Study leave. That dreaded time when the impending exams drawing ever so close invoke a cold sweat that trickles down your spine, indicating your feeble attempts to grasp those last valuable nuggets of information to make exams less terrifying have failed. Well, at least that is how I used to feel as a teenager.
What has changed now that I am a mature student?
Firstly, that infernal ticking time bomb of a clock with its weedy little fingers wrapping around my pumping heart has not changed at all! My attitude to the fear has indeed lessened thanks to better preparation and less stressing out. One great thing about being older is that you learn not to sweat the smalls so much. I’m a great believer in things happening at the right time and our influence over circumstances, up to a certain extent. For example, taking the premise of my studies and how to approach historical objects, we observe, interpret and communicate what is there to be seen and the information gathered or already known about an object. If I take that same approach to my exam paper, I will observe the same, interpret the question and communicate my answer accordingly.
But, what about the examiner’s focus and personal opinion to my answers?

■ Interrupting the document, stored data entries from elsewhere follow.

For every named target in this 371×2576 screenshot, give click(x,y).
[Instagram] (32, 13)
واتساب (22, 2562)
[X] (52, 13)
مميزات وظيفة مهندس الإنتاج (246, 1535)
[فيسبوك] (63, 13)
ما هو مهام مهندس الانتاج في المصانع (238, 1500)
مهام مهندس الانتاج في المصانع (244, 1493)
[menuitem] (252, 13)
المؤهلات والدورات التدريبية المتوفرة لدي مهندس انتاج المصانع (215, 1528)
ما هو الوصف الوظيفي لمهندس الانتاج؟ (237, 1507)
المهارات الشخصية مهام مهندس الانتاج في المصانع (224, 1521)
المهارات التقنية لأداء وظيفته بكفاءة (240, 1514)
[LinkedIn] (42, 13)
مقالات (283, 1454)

Will they agree or disagree with what I have said?
All I can do to ensure a positive outcome is to take on board their personal evaluations of the questions and their supplied feedback on what they wanted from us students, then deliver the same. The rest is left up to their interpretation of my answers and whether or not they agree or disagree with my communication of the same. In other words, don’t sweat the smalls.
Having a decent amount of knowledge on the subjects helps a great deal – something I should have figured out as a teen but didn’t! The purity of setting aside studying time has not developed over my many years on this earth and I still struggle to settle down to bury myself in books. Who wants to do that when the sun is shining and their are plants to pot? Or the house needs cleaning? Or…I could go on but I’m sure you get the gist of what I’m trying to say. I’m excellent at procrastinating. The time set aside for studies is depleting like sand in a timer. As it trickles away, I scramble to catch up with the chapters and retain what little information sticks to my gravelly old grey matter to help me pass these infernal exams.

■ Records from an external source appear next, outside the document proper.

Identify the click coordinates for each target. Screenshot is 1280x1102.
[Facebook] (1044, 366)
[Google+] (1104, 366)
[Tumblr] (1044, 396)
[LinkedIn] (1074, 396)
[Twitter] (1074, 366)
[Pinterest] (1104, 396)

How does it feel to study with your own children?
My final perspective on being a mature student is the competition between my sprogs and myself to do well. So far, I have attained a first for my first half of the first year. This second half has seen me progress towards a first with little wiggle room left to achieve it. I want to get it to prove to those little mites that anyone can do it – even an old frog like me! It gives them incentive to try harder and yes, I do enjoy being called a ‘nerd’ or a ‘swot’ which is totally different to when I was younger and these words weren’t as complimentary. Now, I revel in those names and try to push harder to keep them. That’s a big change and one that I value because that drive is needed to keep me going not only in my studies but in my writing too, especially when I’m exhausted.
In all, becoming a mature student has taught me to value family life and free time. My free time gives me opportunities to learn more about this world and open my mind to improving in my writing and learning skills. Of course, it completely changes the meaning of the word free time, but I think it’s open to interpretation. Watching my children struggle through their studies reminds me not to take things for granted. I am on my second wind and they are just starting out. This is very difficult and confusing at the best of times. I think I’ve learned not to push them as hard as I used to (I was a bit of a tiger mum!) and to understand that everyone learns in a different way. Look at me – I prefer pottering and them coming back to my studies every few hours with a fresh mind that has stewed on the ideas from before. It gives them time to take root and stick around for longer than five seconds. Looking at the sprogs, they have different ways of understanding what they learn too and it gives me a chance to show them that it’s okay to be different and to study in their own way. As long as we all enjoy the process, it doesn’t feel like hard work and therefore produces better results.